新しきをたずねて、古きを知る…
最新フレグランスニュースにて、歴史ある名香との邂逅。
いずれも
当時の空気の中に静かに芽生えつつあった
未来に繋がる普遍的な人の感受性を
香りで巧みに表現していると思います。
アメリカのフレグランスサイト、Fragranticaの10/16の記事。
Christmas Gifts From Guerlain (By: Serguey Borisov)フランスにて創業1828年。ゲランの歴史を彩ったフレグランス3種を、この記事の概要とともに、私の文献も参照しながら紹介してみようと思います。
まずは " Habit Rouge "(1965)。
今回このフレグランスを旅先にも携帯できるようボトルがピッタリ入る黒のケースがつくられ、まさに愛好者へのサプライズ・ギフトになりそうです。
「アビ ルージュ」と日本では発音されるこのフレグランスについて。
香水評論家の平田幸子氏監修による*『香水の本』では、「赤い上着(乗馬着)」と訳されています。仏語で" habit "は服を、" rouge" は「赤い」を意味します。
そのパウダリーオリエンタルな香りは、60年代当時主流であった爽やかなウッディタイプとは全く異なるタイプであったとのこと。
*によれば
…
深みのある樹木の香りをベースにラベンダー、バニラの暖かみ、ヘスペリデスのさわやかな香りが混ざり合ったエレガンス派。貴族的な雰囲気の人に。
…との記述。
次に " Shalimar "(1925)。
シャリマーとはサンスクリット語で「愛の殿堂」を意味します。
今回、特別なシャリマーのために、専属調香師ティエリー・ワッサーはマダガスカルに旅し、最良品質のヴァニラを求めたとのこと。18ヶ月もの熟成期間を経て得られたヴァニラビーンズは、フランスにおいて極上のヴァニラ香料となり、ゲランのためだけに使用されたということですから、そのような貴重なヴァニラが使用されたスペシャルシャリマーに出逢えるパリの人達は幸運です。
この香りの奥深さについて、20代の頃に魅了されてしまった私が昨年書いた記事が
コチラ 。
そして、" L'Heure Bleue "(1912)。
名香「ルール ブルー」は今年で生誕100年目。
100周年を記念し、バカラの卓越した技術によって作られたボトルは見事。

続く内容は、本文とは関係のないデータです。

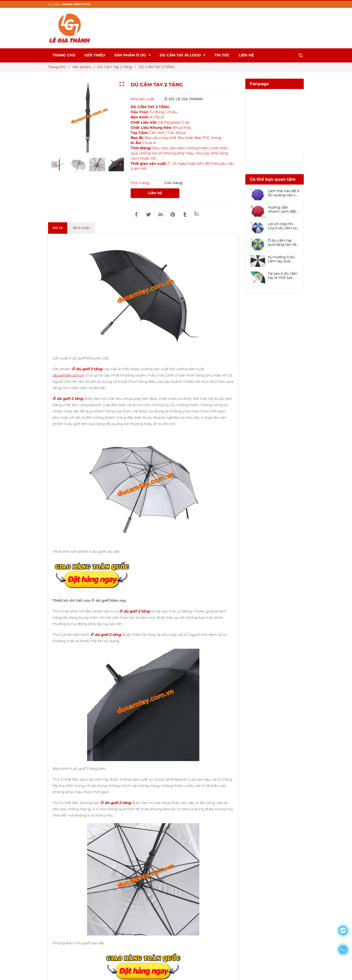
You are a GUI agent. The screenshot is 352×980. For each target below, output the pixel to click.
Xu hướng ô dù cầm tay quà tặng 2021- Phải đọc (282, 259)
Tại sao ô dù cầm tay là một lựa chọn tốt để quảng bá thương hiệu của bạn (283, 275)
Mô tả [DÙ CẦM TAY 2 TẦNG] (57, 228)
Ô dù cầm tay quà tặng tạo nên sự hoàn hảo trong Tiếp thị (284, 242)
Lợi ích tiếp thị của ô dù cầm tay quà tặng (283, 226)
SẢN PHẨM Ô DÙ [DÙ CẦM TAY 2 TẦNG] (132, 55)
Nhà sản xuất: (143, 99)
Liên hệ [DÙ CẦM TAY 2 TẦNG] (155, 193)
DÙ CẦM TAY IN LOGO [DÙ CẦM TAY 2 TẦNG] (182, 55)
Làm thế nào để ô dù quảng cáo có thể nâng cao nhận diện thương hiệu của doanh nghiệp (284, 193)
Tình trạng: (141, 183)
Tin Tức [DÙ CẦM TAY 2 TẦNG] (222, 55)
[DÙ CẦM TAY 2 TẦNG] (136, 214)
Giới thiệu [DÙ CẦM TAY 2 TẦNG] (95, 55)
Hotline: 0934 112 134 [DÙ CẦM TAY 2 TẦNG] (76, 4)
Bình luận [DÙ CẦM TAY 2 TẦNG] (81, 228)
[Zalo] (197, 213)
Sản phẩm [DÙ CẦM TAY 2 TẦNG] (83, 67)
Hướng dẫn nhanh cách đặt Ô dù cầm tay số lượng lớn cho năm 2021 (282, 209)
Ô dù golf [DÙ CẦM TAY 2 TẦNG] (81, 369)
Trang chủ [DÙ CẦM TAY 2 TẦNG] (59, 67)
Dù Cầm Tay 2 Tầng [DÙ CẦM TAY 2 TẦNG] (116, 67)
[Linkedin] (160, 214)
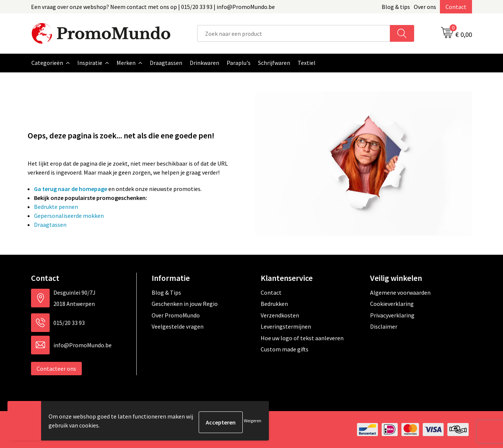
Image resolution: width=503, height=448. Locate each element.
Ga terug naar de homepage (71, 189)
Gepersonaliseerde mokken (69, 216)
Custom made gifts (285, 349)
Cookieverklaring (392, 304)
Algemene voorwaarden (400, 292)
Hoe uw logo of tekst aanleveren (302, 338)
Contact (456, 7)
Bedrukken (274, 304)
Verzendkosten (280, 315)
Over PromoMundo (176, 315)
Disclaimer (384, 326)
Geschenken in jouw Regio (184, 304)
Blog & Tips (166, 292)
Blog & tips (396, 7)
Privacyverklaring (392, 315)
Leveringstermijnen (286, 326)
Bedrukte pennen (56, 207)
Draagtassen (50, 225)
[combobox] (294, 33)
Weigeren (252, 422)
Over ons (425, 7)
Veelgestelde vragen (177, 326)
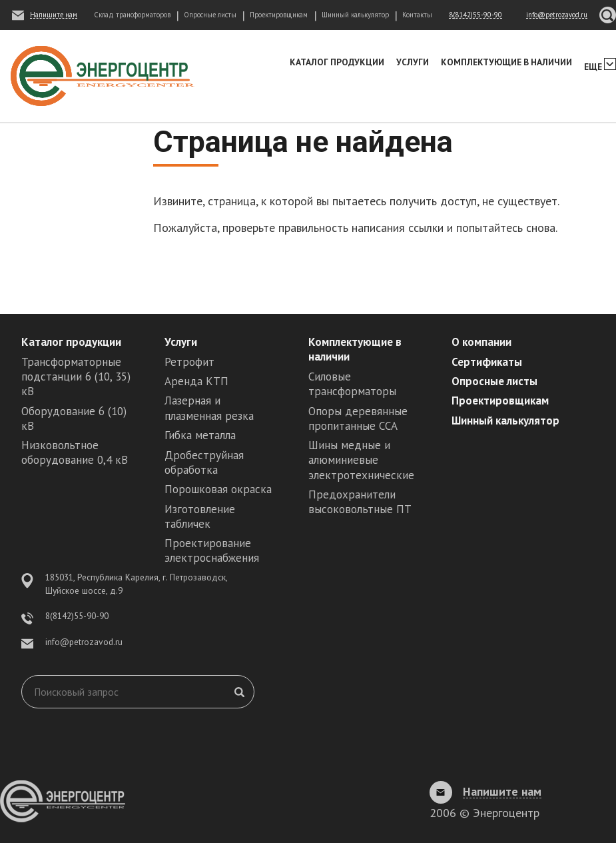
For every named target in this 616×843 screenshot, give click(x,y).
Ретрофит (189, 362)
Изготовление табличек (200, 516)
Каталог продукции (337, 62)
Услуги (412, 62)
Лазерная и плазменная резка (209, 408)
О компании (481, 342)
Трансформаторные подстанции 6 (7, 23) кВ (76, 377)
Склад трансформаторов (132, 15)
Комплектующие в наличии (506, 62)
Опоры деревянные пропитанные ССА (358, 419)
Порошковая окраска (218, 489)
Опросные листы (210, 15)
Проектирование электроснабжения (212, 550)
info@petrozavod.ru (84, 642)
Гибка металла (200, 435)
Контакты (417, 15)
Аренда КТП (196, 381)
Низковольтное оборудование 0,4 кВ (75, 452)
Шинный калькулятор (355, 15)
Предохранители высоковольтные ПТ (360, 502)
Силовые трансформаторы (352, 384)
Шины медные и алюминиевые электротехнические (361, 460)
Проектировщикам (278, 15)
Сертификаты (487, 362)
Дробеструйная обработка (204, 462)
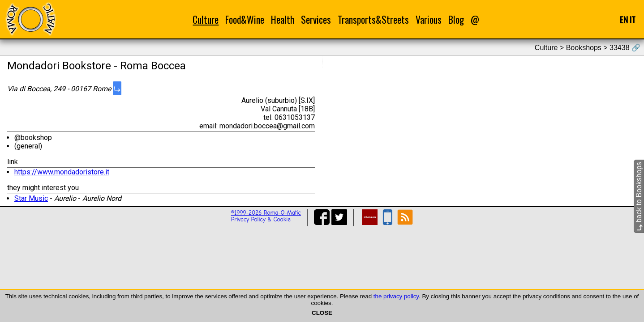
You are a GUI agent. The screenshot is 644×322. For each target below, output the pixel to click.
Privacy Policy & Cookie (261, 219)
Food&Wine (245, 19)
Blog (456, 19)
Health (283, 19)
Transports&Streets (373, 19)
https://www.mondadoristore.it (62, 172)
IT (632, 19)
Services (316, 19)
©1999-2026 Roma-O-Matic (266, 212)
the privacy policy (396, 296)
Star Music (31, 198)
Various (429, 19)
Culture (206, 19)
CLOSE (322, 313)
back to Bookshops (639, 196)
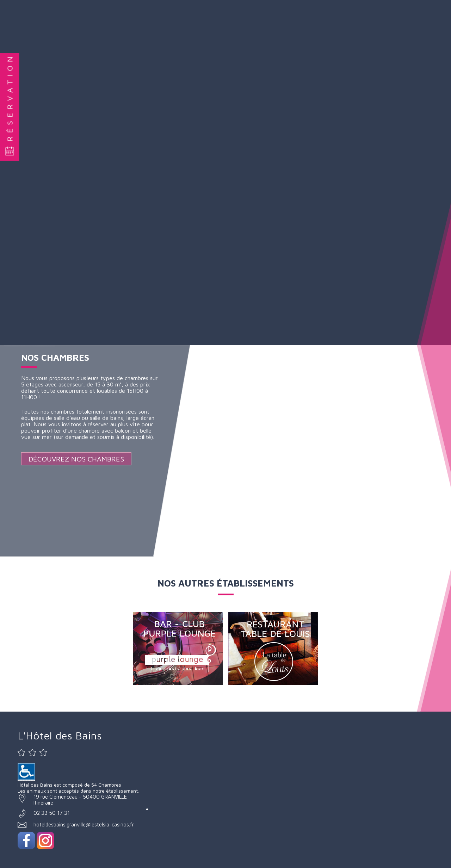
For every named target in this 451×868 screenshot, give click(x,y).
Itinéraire (43, 802)
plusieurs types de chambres (112, 378)
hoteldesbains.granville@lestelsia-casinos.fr (84, 824)
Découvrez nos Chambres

写真で眺められただけでも感激の美術品。ボトルネックを飾るのは繊細な黄金でつくられたスミレの花…
このブルーには、黄昏時のほの暗い「蒼」という文字が当てられています。
" Heure" は「時、時間」を意味するので「蒼の時」。
パリ在住の調香師、新間美也さんは、この香りを著書『香水のゴールデンルール』中で記憶に残る名香の一つとして挙げられ、以下「」のように記されています。
「…代々、香水商として続いてきたゲラン家は、印象派の絵画のコレクターであり、印象派へのオマージュとしてこの香水をつくったという話をきいたことがあります。あるいは、これは、シャンゼリゼ通りにあるゲランのお店の二階の窓から見える夕暮れどきの風景を表現した香りだともいわれています。」